**Source data**
+++++

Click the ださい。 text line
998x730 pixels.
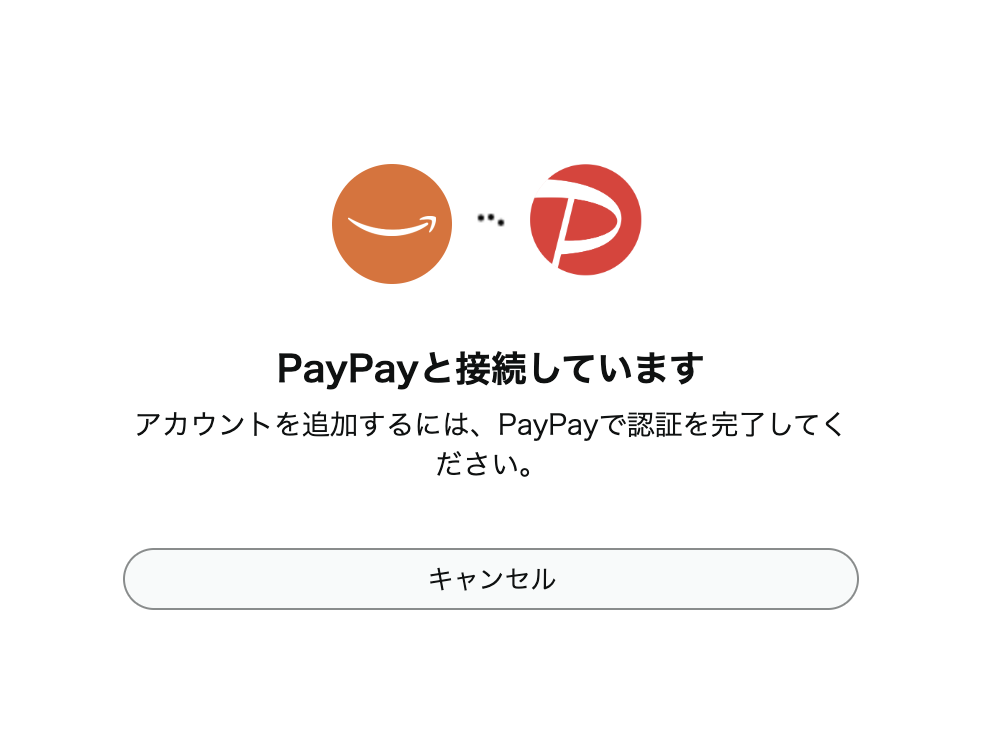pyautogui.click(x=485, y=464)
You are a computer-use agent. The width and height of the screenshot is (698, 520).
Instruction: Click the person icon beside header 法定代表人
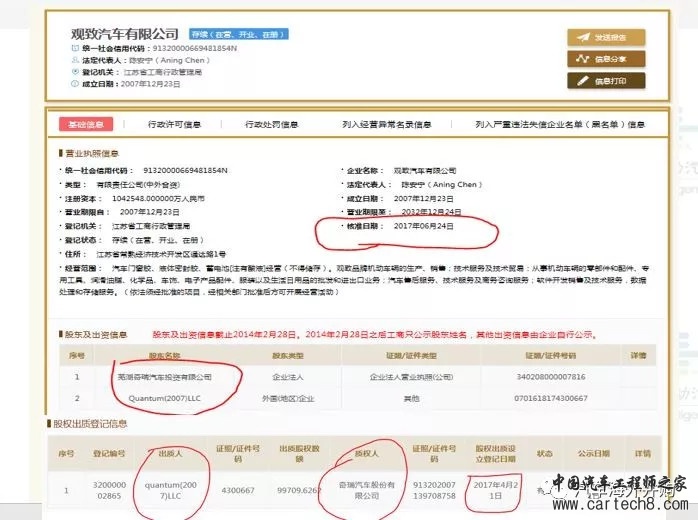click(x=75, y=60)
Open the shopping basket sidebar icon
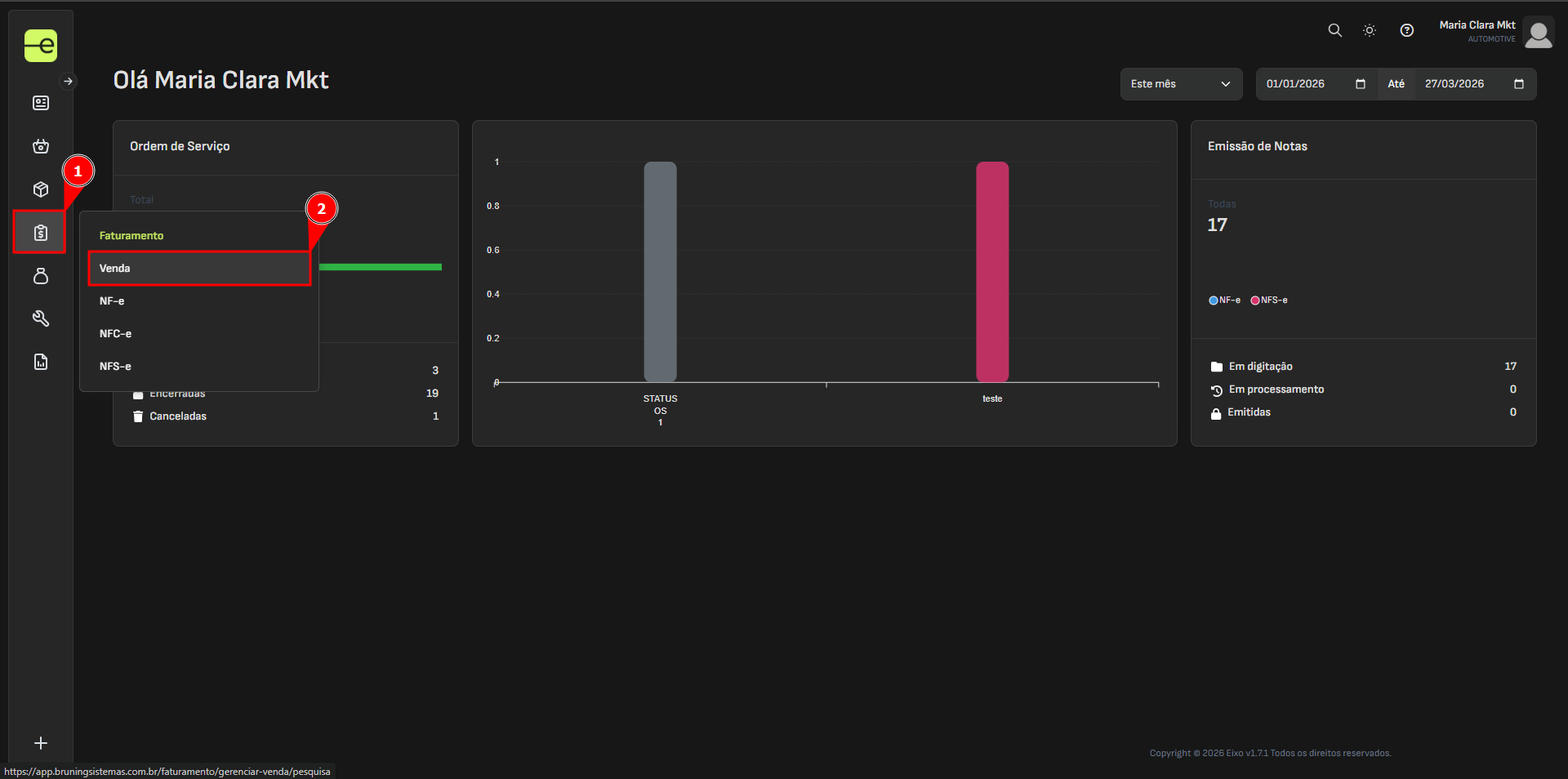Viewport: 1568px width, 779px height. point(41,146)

+++++

**ACTIVITY**
Please transcribe word for word the lines from the one bearing "You are a computer-use" through the last line of the records above, omitting the pictures.

**EXPECTED OUTPUT**
You are a computer-use agent. The width and height of the screenshot is (698, 520).
Instruction: Click the person icon beside header 法定代表人
click(x=75, y=60)
Open the shopping basket sidebar icon
Viewport: 1568px width, 779px height. point(41,146)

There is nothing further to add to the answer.